No excuses. If you are really scared, call the 1 800 number that the mom below gave you they will give you the steps.
Leave. Find a new shelter. No reputable shelter would give away your information and/or let him in.
You will get a lot better advice on this site if you rewrite your posts using punctuation and capital letters. I would love to be able to help you more but cannot read what you have written.
Get away from him no matter what. No shelter would tell them you are there. And absolutely promise me you will not get pregnant with this man again.
There are too many resources out there for you to think you have to stay with this abuser.

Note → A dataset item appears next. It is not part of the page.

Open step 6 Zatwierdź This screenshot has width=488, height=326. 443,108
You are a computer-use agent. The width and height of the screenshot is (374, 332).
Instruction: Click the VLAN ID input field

1-800-799-SAFE (7233) is the national domestic violence hotline. Tell them everything. Make sure you tell them what happened at the last shelter you went to and the name of the shelter. They need to know if the shelter is violating rules. They will also help you formulate a safe exit plan. This man will not change. Things will not get better, and your kids are learning from him every day/ They WILL behave the way they are taught, and they are being taught that men get away with violence and women should tolerate. Call the number now, get out and stay away from him.
Call 1-800-799-SAFE (7233)
Call them today.
Tell them everything.
They will help you find a shelter you can trust.
They will help you make a plan. Do NOT tell your husband you are thinking of doing this. Talk to the people at SAFE first.
Shelters are not typically going to give out your location.
Their job is to protect women.
Ditto Wild Woman and Cheysma.
Please call today and get out.
He WILL NOT get better.
Sorry, you're not credible. Women's shelters don't give out addresses half the time, and they certainly don't post phone numbers and give out room numbers so abusive men can come find you.
You are scaring real women with real problems who need a real safety net.
Please don't use this site this way. We are real people trying to help other real people, not help you support this level of drama. If you are a real person with a real issue, you're going to have to be more convincing. Having a major issue and solving it all on the same day doesn't sound realistic to anyone.
No way does a women's shelter talk to your hubby and tell him you are there. The locations are kept secret. And if a man does show up, they DO NOT let him in - they tell him to leave and then call the police as he is an uninvited guest and is trespassing. Sorry, but your story doesn't add up. Either you never left, or you went somewhere other than a battered women's shelter.
This time, go to a battered women's shelter - they will help you get a restraining order. Don't tell him anything - just DO IT! Yes, he will try to make life difficult for a while, but if you have a restraining order you keep calling the police.
Women's shelters do not talk to the husband NOR do they give out any information on the women in the shelter NOR do they let them on site. Maybe you were at a friend's house and just didn't realize it!